======== Recorded information

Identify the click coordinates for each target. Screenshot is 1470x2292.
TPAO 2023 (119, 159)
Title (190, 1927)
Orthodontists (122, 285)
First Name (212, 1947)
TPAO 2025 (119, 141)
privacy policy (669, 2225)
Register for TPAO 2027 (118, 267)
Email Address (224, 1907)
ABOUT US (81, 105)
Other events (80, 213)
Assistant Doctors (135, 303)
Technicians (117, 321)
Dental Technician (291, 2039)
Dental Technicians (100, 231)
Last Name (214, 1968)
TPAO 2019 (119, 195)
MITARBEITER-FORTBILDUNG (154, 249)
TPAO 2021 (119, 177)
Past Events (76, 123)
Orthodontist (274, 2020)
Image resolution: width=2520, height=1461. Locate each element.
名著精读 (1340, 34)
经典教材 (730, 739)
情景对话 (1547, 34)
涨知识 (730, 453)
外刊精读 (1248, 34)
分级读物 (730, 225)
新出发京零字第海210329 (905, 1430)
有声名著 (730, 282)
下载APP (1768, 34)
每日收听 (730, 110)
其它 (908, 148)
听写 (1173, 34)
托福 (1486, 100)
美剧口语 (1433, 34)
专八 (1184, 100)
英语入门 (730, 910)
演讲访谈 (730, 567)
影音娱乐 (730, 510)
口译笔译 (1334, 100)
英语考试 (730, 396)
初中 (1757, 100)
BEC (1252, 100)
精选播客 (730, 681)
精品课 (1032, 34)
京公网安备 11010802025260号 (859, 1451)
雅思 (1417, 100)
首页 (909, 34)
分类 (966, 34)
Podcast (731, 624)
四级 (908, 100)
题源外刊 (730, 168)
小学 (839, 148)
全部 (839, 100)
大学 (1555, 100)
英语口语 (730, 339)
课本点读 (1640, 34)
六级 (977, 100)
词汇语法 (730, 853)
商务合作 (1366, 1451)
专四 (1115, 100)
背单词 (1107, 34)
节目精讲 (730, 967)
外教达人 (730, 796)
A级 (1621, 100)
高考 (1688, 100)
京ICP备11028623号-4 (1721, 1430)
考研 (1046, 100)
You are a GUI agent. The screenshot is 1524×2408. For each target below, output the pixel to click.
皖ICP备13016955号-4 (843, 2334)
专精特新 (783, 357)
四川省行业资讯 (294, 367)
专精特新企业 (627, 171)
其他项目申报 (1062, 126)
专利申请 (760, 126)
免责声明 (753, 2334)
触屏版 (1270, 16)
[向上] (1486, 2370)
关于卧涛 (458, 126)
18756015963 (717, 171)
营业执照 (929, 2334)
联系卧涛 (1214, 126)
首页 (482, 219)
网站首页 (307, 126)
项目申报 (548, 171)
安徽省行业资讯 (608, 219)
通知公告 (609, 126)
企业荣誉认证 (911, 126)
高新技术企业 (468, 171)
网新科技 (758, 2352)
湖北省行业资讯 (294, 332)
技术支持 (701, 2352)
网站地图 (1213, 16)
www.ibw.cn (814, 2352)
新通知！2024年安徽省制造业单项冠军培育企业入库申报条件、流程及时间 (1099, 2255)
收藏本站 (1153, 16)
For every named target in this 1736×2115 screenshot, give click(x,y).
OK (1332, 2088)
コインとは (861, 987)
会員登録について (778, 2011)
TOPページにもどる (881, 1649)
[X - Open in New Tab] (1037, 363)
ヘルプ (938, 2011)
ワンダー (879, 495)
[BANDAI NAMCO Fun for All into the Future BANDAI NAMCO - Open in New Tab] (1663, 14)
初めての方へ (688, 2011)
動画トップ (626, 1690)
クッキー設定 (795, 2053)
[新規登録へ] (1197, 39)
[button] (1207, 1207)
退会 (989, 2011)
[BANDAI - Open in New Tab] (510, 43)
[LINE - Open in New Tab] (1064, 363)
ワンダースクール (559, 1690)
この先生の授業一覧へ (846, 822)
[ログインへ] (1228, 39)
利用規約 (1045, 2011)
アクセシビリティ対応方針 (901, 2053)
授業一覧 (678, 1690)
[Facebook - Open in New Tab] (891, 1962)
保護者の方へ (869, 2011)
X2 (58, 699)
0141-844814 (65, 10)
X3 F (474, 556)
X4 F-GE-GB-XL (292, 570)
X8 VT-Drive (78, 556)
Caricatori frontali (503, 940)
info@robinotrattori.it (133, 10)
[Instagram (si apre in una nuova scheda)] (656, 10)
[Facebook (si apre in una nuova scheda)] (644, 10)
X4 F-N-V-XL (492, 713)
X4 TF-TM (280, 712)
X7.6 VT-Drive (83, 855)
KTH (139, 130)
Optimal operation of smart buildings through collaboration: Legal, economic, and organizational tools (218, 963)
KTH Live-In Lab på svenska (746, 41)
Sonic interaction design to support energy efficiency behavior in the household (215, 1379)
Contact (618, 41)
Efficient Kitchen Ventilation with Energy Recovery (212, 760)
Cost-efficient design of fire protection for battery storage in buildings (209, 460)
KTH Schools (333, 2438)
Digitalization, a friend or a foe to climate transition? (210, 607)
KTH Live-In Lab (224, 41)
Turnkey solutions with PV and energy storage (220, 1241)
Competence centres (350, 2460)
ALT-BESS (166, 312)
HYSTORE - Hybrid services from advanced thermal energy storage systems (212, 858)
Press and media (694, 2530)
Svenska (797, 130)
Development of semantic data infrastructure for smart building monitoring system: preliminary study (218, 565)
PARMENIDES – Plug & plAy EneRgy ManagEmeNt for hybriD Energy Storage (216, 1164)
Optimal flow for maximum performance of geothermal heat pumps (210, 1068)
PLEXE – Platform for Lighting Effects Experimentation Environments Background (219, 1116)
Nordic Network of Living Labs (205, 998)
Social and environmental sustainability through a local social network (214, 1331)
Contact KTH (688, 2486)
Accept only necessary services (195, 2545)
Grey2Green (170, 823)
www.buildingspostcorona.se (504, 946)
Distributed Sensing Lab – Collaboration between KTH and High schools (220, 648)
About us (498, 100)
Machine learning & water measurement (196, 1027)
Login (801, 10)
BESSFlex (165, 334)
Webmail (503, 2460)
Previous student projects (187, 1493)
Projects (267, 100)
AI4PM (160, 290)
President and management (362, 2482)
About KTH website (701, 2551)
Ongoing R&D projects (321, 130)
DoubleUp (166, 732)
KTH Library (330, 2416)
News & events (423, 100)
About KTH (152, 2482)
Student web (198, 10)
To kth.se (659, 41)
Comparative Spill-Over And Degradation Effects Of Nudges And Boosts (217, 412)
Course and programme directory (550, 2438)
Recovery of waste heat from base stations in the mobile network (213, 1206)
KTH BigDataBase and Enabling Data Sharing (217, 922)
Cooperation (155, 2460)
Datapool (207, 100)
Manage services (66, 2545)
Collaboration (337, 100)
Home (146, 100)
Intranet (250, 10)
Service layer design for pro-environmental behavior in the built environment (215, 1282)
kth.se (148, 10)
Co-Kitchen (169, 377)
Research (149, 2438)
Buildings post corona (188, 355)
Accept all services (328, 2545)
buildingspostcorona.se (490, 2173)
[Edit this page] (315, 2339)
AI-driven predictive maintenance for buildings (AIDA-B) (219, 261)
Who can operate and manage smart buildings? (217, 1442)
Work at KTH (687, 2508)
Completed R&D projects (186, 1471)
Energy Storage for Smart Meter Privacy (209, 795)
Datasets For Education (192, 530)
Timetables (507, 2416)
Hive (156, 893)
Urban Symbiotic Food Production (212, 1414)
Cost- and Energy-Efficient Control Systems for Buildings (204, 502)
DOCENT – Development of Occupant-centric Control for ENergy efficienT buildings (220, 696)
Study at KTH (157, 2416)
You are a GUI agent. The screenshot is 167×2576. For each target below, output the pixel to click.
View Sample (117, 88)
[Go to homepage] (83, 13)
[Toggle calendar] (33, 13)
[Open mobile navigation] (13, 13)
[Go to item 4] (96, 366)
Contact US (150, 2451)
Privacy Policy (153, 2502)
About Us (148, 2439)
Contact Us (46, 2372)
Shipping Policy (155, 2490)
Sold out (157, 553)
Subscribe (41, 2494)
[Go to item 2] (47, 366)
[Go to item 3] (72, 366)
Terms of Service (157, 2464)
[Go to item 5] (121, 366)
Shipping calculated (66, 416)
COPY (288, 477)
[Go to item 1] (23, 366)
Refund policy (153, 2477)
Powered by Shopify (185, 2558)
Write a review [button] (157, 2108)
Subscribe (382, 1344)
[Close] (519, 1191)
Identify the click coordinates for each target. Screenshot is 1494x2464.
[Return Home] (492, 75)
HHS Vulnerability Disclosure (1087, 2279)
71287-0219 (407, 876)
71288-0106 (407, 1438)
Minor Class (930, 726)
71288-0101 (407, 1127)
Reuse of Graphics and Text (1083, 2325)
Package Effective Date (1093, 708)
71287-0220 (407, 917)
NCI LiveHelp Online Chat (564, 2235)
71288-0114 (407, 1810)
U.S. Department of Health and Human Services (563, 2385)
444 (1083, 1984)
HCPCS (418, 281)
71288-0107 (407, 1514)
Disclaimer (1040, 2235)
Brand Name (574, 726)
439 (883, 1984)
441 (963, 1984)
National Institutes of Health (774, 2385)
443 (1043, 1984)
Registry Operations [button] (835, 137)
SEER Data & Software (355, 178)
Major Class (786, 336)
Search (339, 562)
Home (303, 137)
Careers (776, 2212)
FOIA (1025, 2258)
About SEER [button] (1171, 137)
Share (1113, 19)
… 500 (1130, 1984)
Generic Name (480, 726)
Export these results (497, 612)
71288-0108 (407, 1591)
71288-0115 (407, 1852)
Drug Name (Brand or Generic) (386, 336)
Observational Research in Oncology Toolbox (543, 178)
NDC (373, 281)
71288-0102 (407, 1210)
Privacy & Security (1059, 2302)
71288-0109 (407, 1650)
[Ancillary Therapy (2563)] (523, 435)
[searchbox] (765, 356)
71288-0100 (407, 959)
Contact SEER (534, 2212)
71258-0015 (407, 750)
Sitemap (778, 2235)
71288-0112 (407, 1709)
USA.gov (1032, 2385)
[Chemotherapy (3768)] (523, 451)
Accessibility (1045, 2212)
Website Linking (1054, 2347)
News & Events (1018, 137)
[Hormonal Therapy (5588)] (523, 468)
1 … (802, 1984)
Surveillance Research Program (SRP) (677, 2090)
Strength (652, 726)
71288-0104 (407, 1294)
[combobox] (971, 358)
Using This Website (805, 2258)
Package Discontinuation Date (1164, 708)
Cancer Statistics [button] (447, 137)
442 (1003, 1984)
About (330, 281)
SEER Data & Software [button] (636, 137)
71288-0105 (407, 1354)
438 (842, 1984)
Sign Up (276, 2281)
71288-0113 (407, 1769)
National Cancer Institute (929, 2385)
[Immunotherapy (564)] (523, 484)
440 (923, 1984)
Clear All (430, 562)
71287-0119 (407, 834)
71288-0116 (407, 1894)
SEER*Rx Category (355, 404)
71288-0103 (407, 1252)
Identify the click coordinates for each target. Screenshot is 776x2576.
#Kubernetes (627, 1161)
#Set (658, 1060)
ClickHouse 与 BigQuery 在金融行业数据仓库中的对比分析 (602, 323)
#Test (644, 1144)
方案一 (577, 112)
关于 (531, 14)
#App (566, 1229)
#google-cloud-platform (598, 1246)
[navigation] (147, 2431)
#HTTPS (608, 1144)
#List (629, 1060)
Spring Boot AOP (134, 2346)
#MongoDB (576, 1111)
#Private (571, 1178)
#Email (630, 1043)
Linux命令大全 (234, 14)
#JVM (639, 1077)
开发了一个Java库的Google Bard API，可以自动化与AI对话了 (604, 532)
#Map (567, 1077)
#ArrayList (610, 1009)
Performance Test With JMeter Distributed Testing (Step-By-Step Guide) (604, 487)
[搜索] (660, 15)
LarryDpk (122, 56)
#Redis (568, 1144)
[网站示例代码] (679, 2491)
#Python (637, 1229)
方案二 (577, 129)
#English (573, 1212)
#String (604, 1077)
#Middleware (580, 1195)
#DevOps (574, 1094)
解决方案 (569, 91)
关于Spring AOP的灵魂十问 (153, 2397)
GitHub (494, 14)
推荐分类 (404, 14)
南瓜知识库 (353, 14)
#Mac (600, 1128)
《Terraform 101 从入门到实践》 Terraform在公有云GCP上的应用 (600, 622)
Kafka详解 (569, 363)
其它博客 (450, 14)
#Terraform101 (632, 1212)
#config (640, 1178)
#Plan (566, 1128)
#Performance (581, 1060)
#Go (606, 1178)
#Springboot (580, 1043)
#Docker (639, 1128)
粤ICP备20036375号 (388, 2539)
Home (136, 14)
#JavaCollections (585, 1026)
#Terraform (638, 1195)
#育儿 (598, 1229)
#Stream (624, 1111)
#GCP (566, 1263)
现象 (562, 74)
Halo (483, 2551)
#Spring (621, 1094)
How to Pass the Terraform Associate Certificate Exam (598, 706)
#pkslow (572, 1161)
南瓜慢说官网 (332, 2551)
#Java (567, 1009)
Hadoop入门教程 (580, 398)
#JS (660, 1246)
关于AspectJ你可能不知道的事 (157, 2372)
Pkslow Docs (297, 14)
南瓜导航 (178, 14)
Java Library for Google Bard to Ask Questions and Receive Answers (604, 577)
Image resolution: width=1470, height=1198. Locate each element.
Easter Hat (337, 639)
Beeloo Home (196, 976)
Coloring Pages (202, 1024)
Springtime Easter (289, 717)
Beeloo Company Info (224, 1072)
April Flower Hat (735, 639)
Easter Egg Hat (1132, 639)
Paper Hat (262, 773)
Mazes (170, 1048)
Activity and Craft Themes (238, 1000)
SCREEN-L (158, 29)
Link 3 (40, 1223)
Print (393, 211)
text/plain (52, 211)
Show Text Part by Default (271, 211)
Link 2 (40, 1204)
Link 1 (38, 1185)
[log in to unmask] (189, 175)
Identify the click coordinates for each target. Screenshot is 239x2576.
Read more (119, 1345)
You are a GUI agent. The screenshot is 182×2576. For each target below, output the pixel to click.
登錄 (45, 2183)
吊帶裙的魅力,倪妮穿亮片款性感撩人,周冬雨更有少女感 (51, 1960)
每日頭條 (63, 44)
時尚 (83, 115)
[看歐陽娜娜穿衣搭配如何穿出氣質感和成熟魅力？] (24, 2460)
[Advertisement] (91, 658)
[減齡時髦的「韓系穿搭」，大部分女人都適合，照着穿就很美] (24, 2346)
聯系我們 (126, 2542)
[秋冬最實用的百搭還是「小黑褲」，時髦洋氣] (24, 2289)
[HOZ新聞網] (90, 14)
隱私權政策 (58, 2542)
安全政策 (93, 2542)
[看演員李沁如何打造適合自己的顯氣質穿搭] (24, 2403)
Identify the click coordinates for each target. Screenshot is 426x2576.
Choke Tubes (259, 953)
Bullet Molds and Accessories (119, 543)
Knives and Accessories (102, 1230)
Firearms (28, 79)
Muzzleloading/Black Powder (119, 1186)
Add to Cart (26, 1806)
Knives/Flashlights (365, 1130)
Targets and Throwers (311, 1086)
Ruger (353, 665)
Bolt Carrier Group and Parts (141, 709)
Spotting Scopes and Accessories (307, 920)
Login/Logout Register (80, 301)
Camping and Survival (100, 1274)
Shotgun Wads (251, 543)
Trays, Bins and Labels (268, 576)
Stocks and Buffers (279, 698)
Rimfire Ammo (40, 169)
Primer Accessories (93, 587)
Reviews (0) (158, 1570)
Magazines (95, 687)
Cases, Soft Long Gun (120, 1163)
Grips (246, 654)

================

> Exercise details
Going through the data above, return each line with the word "from".

> Response to this task
HYSTORE - Hybrid services from advanced thermal energy storage systems (212, 858)
Recovery of waste heat from base stations in the mobile network (213, 1206)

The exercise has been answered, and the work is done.